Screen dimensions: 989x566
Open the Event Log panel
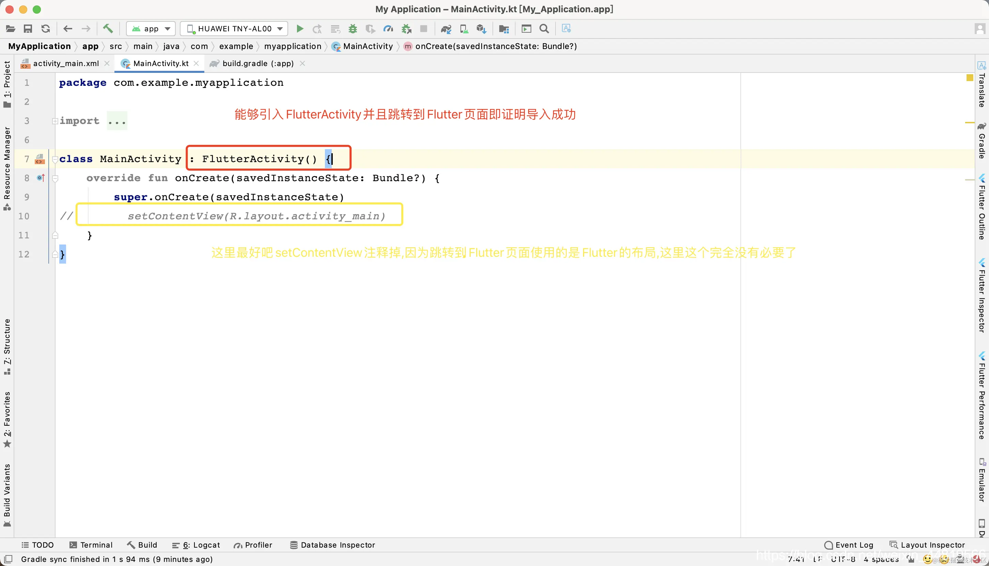coord(849,545)
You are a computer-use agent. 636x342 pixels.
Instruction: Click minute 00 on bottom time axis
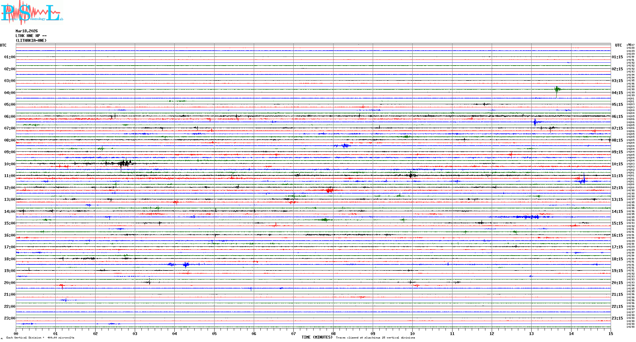pyautogui.click(x=16, y=334)
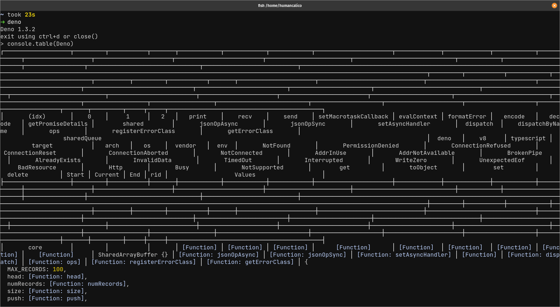Click the 'ConnectionRefused' table entry

pos(481,145)
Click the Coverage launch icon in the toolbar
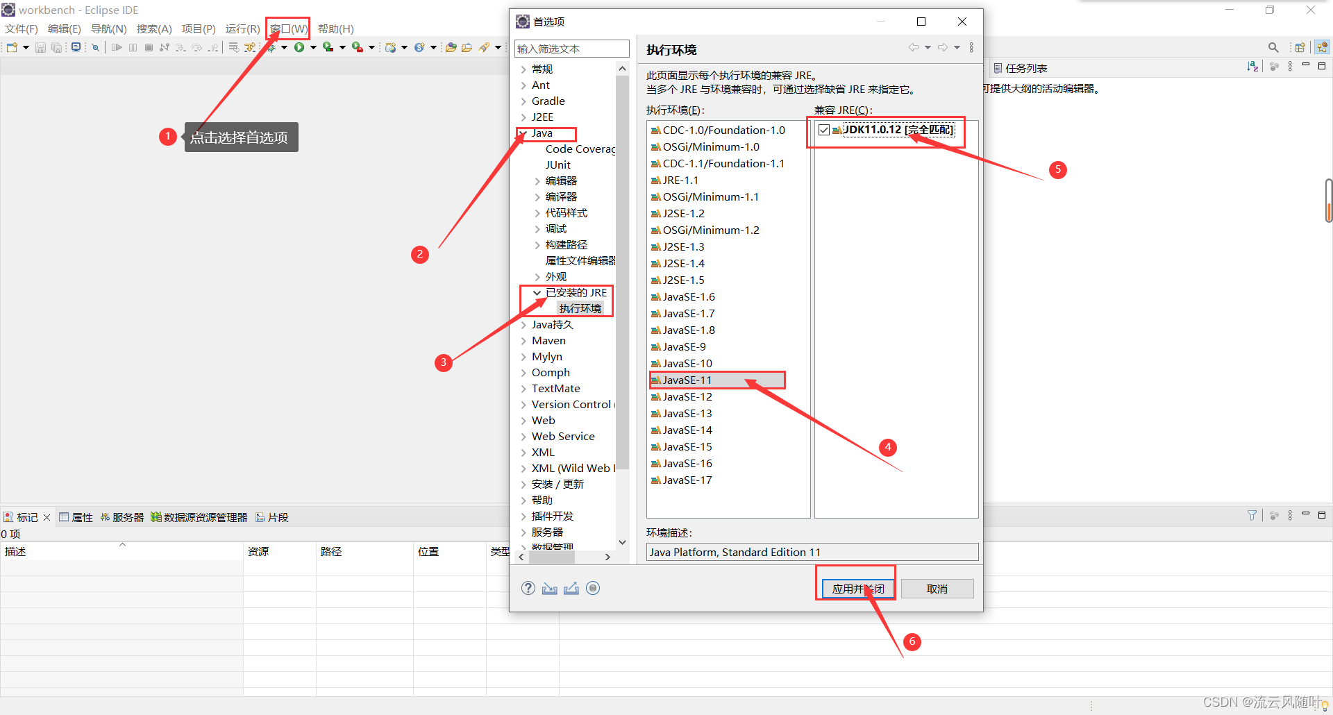 pyautogui.click(x=328, y=47)
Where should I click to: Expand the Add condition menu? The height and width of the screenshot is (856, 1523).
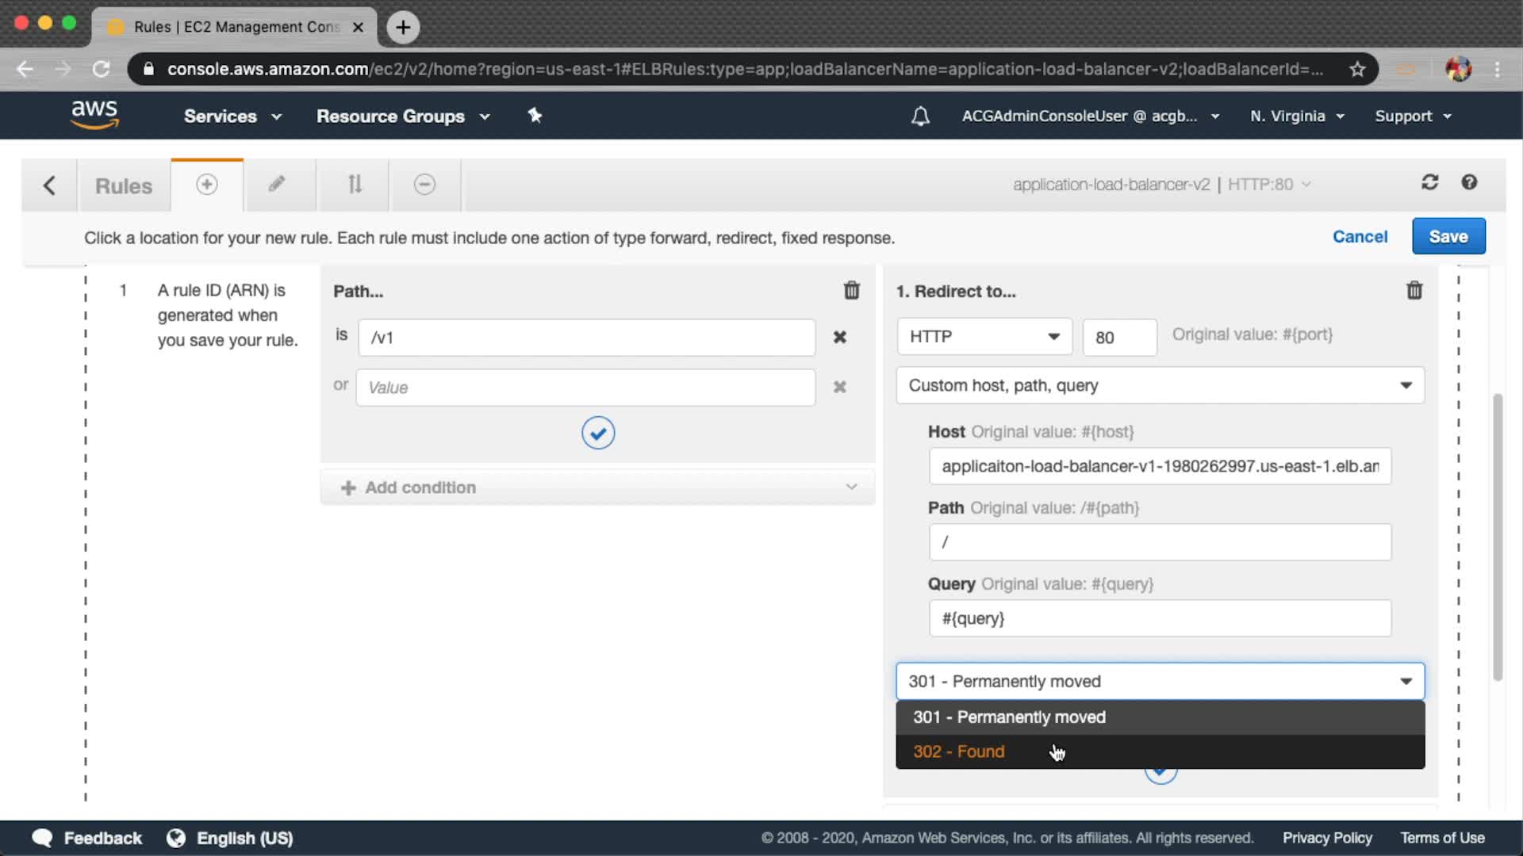[x=597, y=487]
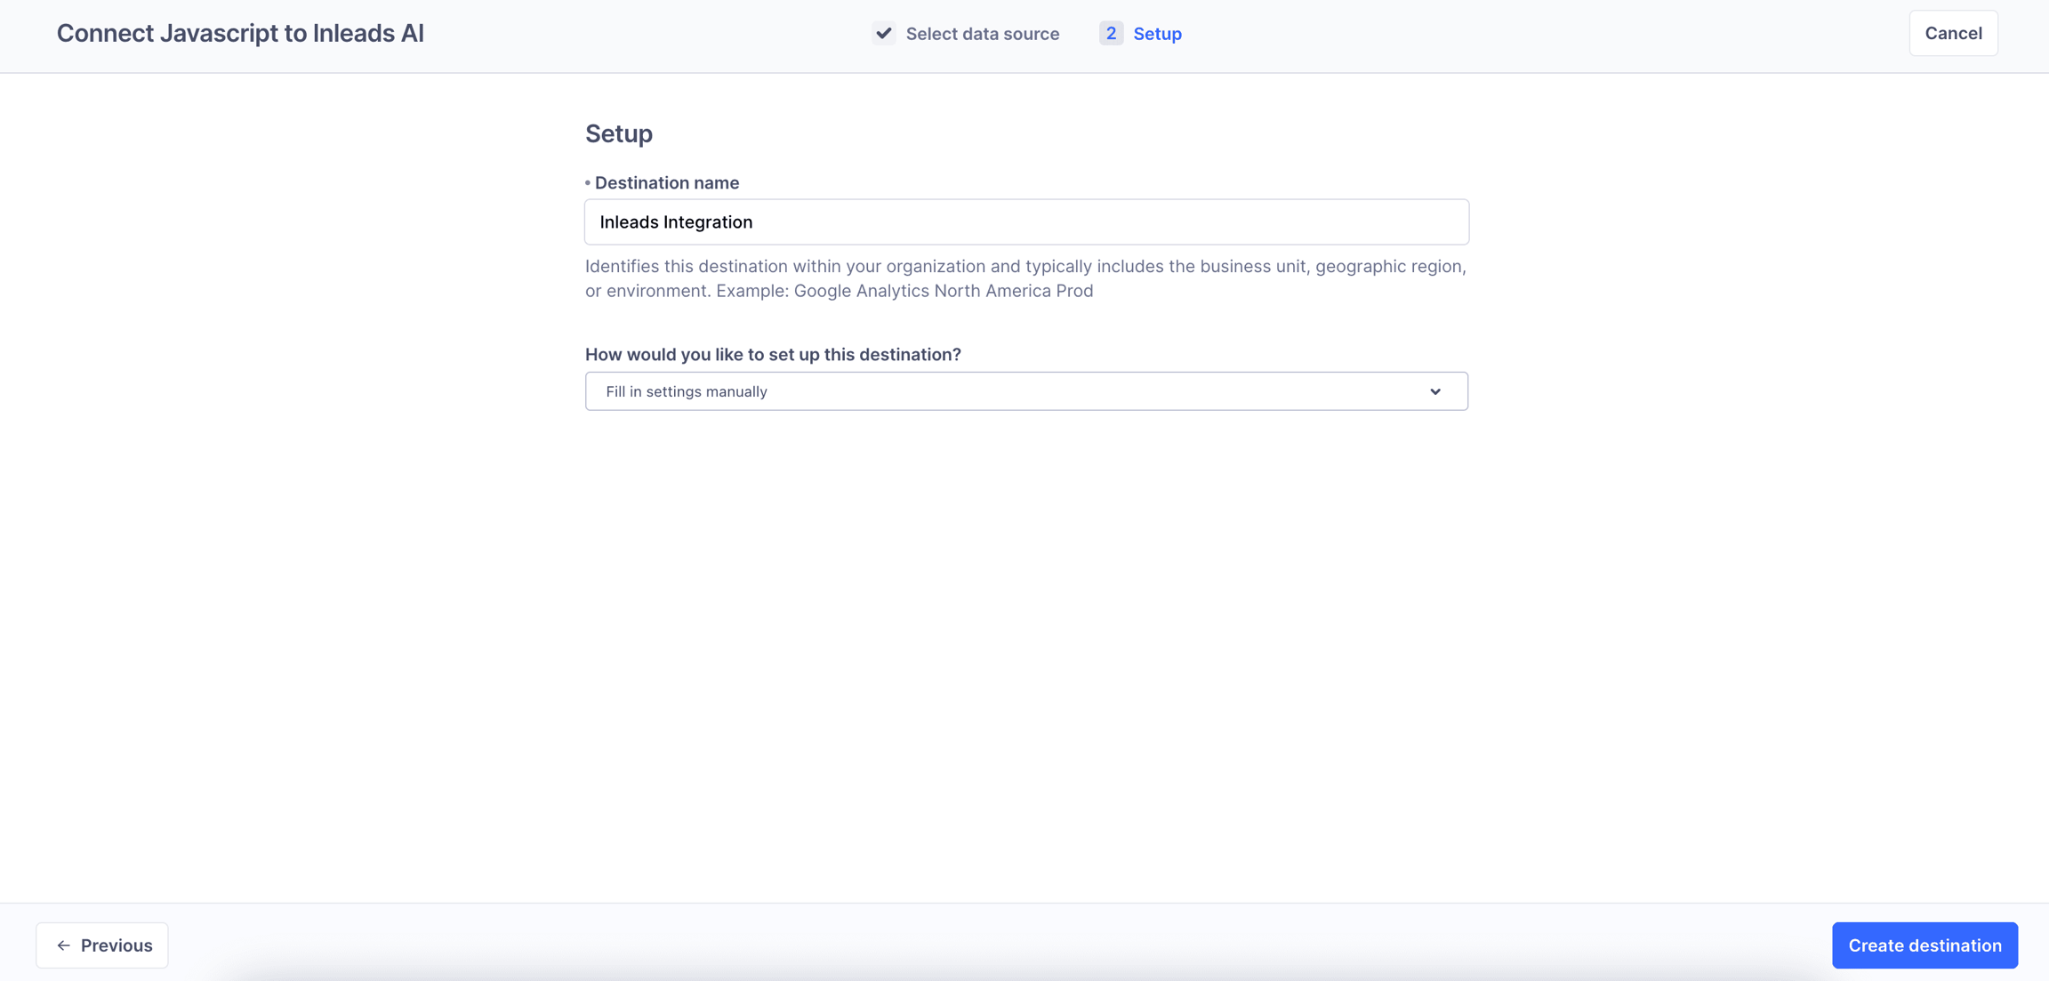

# Task brief
Return all entries preceding this task exactly as they stand, leaving any picture out.

# The answer
Screen dimensions: 989x566
Open the Event Log panel
coord(849,545)
You are a computer-use agent. 636x342 pixels.
Instruction: Click minute 00 on bottom time axis
pyautogui.click(x=16, y=334)
Click the 'ConnectionRefused' table entry

pos(481,145)
Click the Coverage launch icon in the toolbar
 pyautogui.click(x=328, y=47)
Where should I click to: Expand the Add condition menu? The height and width of the screenshot is (856, 1523).
[x=597, y=487]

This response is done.